(Collected data)
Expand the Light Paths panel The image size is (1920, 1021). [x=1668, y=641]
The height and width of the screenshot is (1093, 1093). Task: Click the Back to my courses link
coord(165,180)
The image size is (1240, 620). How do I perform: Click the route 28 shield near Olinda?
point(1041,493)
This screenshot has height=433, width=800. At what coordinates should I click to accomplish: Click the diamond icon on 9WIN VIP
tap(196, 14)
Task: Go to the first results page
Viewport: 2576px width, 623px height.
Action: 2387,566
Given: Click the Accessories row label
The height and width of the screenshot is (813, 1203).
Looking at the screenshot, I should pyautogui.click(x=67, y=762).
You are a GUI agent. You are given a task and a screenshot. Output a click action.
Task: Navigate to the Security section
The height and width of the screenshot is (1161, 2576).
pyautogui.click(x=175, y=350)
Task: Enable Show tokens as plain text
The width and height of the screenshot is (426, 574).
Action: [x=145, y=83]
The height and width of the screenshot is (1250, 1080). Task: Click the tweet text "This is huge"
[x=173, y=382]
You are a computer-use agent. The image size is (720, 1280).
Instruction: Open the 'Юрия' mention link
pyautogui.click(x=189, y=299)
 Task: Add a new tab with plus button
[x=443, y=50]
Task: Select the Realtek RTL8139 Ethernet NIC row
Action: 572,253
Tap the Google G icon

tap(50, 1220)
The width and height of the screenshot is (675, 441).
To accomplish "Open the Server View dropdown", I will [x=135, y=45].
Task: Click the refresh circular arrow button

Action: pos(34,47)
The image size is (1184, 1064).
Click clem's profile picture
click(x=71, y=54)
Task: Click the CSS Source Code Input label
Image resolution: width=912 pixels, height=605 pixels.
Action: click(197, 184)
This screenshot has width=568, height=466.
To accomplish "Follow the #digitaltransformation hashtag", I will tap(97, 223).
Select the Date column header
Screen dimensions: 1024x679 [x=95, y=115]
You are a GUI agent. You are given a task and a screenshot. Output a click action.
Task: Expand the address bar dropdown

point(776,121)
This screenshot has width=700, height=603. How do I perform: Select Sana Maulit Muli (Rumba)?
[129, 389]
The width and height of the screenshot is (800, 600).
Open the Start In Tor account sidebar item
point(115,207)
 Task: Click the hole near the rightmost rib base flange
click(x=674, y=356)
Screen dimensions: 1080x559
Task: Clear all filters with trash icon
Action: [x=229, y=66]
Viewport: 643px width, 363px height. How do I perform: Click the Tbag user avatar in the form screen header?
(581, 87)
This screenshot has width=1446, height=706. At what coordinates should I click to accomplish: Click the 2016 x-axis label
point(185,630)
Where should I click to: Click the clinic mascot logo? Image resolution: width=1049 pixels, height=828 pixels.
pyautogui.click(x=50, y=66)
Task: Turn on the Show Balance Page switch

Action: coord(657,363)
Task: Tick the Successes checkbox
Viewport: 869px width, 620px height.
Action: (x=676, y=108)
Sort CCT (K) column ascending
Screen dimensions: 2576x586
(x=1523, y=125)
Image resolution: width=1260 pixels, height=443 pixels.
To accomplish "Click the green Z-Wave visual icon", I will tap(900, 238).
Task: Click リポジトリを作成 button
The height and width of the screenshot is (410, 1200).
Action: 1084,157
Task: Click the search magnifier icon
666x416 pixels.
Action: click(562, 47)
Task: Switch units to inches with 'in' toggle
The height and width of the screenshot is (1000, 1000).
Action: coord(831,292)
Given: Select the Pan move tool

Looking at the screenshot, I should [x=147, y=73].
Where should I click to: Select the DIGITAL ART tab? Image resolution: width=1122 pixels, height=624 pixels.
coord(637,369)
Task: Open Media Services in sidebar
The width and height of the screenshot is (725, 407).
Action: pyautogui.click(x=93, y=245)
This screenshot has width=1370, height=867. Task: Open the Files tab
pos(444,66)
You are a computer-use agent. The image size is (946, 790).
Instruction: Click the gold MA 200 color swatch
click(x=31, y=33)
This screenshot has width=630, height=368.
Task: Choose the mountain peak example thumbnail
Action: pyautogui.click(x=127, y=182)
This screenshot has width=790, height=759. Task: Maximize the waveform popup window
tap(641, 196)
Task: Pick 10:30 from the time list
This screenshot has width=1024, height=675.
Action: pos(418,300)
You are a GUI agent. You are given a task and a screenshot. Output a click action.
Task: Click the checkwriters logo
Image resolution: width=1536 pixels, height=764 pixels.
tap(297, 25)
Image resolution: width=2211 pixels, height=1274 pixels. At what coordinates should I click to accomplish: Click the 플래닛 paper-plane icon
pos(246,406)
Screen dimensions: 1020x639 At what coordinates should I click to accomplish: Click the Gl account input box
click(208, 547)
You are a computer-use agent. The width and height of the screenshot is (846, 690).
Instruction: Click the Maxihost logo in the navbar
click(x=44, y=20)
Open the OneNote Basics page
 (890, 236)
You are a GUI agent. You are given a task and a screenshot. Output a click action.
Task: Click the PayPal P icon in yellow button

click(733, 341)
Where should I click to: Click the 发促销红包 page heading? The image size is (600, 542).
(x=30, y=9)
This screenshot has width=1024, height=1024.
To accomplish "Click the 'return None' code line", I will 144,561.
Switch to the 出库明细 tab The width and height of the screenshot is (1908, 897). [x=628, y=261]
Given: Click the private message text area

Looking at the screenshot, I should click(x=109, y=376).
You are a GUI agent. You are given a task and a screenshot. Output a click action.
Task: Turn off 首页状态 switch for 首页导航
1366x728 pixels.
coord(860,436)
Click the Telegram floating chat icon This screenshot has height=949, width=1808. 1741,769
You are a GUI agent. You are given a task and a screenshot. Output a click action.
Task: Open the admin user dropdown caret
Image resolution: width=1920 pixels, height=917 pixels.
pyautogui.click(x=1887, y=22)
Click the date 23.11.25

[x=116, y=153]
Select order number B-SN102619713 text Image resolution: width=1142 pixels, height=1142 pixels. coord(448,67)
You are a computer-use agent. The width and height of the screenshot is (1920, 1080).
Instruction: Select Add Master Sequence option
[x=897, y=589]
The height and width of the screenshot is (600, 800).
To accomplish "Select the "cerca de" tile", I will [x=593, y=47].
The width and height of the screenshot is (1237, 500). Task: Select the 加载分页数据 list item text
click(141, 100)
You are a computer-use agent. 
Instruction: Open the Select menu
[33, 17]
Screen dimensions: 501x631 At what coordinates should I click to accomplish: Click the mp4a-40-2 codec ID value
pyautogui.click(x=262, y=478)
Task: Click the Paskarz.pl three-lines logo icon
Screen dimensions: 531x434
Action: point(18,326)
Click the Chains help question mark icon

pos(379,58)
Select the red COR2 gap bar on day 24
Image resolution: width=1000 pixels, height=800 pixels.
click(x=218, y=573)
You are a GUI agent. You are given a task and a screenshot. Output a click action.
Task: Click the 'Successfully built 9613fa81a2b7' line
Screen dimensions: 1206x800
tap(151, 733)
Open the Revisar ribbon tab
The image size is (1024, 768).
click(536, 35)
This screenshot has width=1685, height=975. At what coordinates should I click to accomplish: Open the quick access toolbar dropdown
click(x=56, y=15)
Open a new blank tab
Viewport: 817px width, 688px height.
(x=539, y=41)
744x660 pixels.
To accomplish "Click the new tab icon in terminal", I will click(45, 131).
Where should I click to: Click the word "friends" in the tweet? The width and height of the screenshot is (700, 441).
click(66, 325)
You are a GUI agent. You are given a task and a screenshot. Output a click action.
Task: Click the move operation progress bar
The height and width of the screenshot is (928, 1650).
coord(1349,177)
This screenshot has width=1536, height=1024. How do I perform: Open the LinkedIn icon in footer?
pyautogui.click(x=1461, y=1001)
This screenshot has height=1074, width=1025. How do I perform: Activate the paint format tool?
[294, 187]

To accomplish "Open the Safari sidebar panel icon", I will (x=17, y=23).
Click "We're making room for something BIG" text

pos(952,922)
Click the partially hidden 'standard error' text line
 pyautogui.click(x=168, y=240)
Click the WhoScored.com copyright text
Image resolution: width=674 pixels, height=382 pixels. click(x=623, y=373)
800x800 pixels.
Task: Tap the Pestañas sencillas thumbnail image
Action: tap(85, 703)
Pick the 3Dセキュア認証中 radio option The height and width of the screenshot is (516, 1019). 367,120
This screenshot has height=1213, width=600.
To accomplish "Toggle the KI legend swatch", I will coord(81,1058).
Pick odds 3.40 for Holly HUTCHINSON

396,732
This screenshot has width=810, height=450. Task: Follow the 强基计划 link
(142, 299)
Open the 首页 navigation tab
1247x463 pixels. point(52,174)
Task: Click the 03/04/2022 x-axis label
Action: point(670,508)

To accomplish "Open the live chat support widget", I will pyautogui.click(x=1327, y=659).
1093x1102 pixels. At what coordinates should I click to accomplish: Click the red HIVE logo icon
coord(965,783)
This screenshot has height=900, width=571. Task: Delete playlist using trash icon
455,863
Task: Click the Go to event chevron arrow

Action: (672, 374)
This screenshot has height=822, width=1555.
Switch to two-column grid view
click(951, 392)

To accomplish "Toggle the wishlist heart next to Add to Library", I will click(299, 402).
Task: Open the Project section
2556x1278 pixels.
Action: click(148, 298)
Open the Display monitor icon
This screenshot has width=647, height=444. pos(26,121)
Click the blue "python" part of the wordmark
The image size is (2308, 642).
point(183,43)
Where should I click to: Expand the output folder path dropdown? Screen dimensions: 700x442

Directions for this task: Could you restate word for word the lines above from the one containing "Task: Click the refresh circular arrow button" through the one containing "The width and height of the screenshot is (800, 600).", both included, and nothing else?

Answer area:
Task: Click the refresh circular arrow button

Action: pos(34,47)
The image size is (1184, 1064).
Click clem's profile picture
click(x=71, y=54)
Task: Click the CSS Source Code Input label
Image resolution: width=912 pixels, height=605 pixels.
Action: click(197, 184)
This screenshot has width=568, height=466.
To accomplish "Follow the #digitaltransformation hashtag", I will tap(97, 223).
Select the Date column header
Screen dimensions: 1024x679 [x=95, y=115]
You are a GUI agent. You are given a task and a screenshot. Output a click action.
Task: Expand the address bar dropdown

point(776,121)
This screenshot has width=700, height=603. How do I perform: Select Sana Maulit Muli (Rumba)?
[129, 389]
The width and height of the screenshot is (800, 600).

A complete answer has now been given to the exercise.